Bo ssam, also doing business as bossam, is a traditional Korean dish of pork belly and spices… what, you thought the word “fish” would appear somewhere in that sentence? Well, that ain't the tradition, my friend! But while we respect tradition, why hew the line on musty have-tos when you can reinvent? Take tilapia, bind it together with traditional flavors like ginger and cilantro, and form into a light and delightful fish cake. Serve it on a lip-smacking sauce of mayo and gochujang (also from Korea), with slaw on the side and pickled shallot on top. Tradition? That's something for fiddlers on roofs to crow about. Tip: Easier way to mince cilantro? Gather them all in one hand and lay on the cutting board. Use your knife in a rocking motion to cut, then turn 90 degrees and repeat until the herbs are properly minced!

In Your Box (serves 2)

  • Info
    11 oz. Tilapia Fillets
  • 8 oz. Slaw Mix
  • 2 oz. Seasoned Rice Vinegar
  • 1 Shallot
  • Info
    1.68 oz. Mayonnaise
  • Info
    ¼ cup Panko Breadcrumbs
  • 1 Tbsp. Minced Ginger
  • Info
    4 Saltine Crackers
  • 2 tsp. Sriracha
  • ¼ oz. Cilantro
Contains: Sulfites
Food intolerance information

Due to our just-in-time sourcing model, we may have to send you a substitute ingredient. Not to worry! We make sure every ingredient sent to you meets our high quality standards. We’ll keep you informed should a switch occur, so please check the ingredient labels in your meal bag.

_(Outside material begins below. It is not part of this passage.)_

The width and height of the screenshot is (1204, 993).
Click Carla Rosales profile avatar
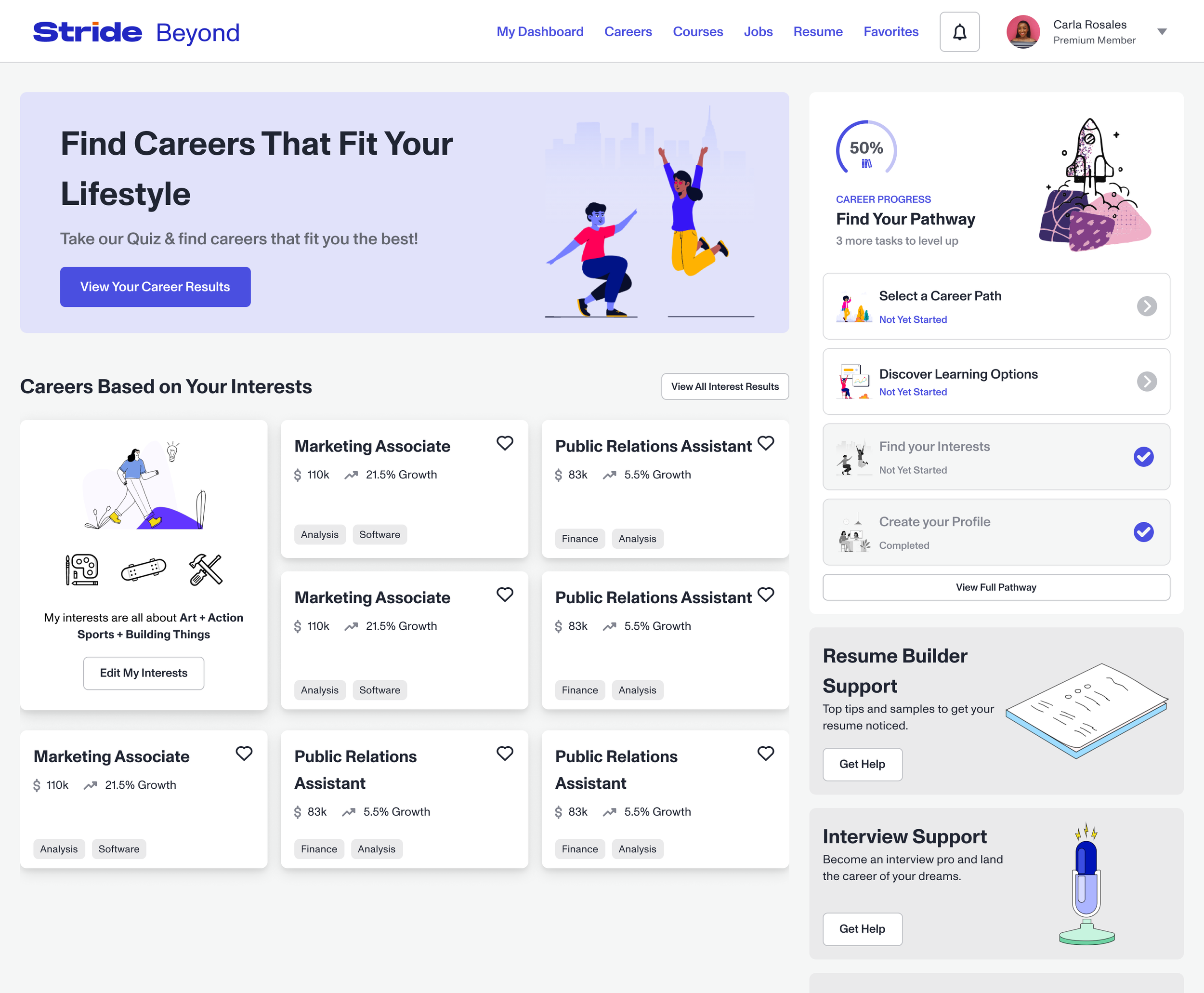(x=1023, y=32)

  • Nutrition (per serving)

  • Calories
    470
  • Carbohydrates
    32g
  • Net Carbs
    28g
  • Fat
    23g
  • Protein
    35g
  • Sodium
    1180mg

Recipe Steps

You Will Need

  • Olive Oil
  • Salt
  • Pepper
  • Cooking Spray
  • 1 Baking Sheet
  • 4 Mixing Bowls
  • 1 Large Non-Stick Pan

Before You Cook

Cooking Guidelines

To ensure food safety, the FDA recommends the following as minimum internal cooking temperatures:

  • Steak and Pork 145° F (rest cooked meat, 3 minutes) |
  • Seafood 145° F |
  • Chicken 165° F |
  • Ground Beef 160° F |
  • Ground Turkey 165° F |
  • Ground Pork 160° F

Customize It Instructions

  • If using mahi-mahi, follow same instructions as tilapia in Step 1, roasting in hot oven until mahi-mahi reaches minimum internal temperature, 12-14 minutes.

  1. 1

    Roast the Fish

    Pat tilapia fillets dry, and season both sides with 1/4 tsp. salt and a pinch of pepper.

    Place tilapia on prepared baking sheet. Roast in hot oven until tilapia reaches a minimum internal temperature of 145 degrees, 12-14 minutes.

    Transfer roasted tilapia to a mixing bowl and let cool, at least 5 minutes.

    While tilapia roasts, prepare ingredients.

  2. 2

    Prepare Ingredients and Pickle Shallot

    Peel and halve shallot. Slice halves into thin strips.

    Stem and mince cilantro.

    Combine shallot and seasoned rice vinegar in another mixing bowl. Set aside at least 10 minutes. Reserve shallot pickling liquid.

    Combine half the mayonnaise (reserve remaining for fish cakes) and half the sriracha in another mixing bowl. Taste, and add more sriracha if desired. Set aside.

  3. 3

    Form and Cook the Fish Cakes

    Once tilapia has cooled, lightly shred fillets into bite-sized pieces.

    Coarsely crush crackers.

    To bowl with tilapia, add panko, remaining mayonnaise (reserve 1 Tbsp. for slaw), crackers, ginger, half the cilantro (reserve remaining for garnish), and a pinch of salt and pepper. Stir until a slightly sticky mixture forms. Form into four fish cakes, 3/4"-thick.

    Heat 1 tsp. olive oil in a large non-stick pan over medium heat. Add fish cakes to hot pan and cook until browned and warm throughout, 3-4 minutes per side.

    Remove from burner.

  4. 4

    Dress the Slaw

    In another mixing bowl, combine slaw mix, remaining mayonnaise, 2 tsp. shallot pickling liquid, 1/2 tsp. olive oil, and a pinch of salt and pepper. Set aside.

  5. 5

    Finish the Dish

    Plate dish as pictured on front of card, placing fish cakes on mayonnaise-sriracha sauce. Garnish with pickled shallot (to taste) and remaining cilantro. Bon appétit!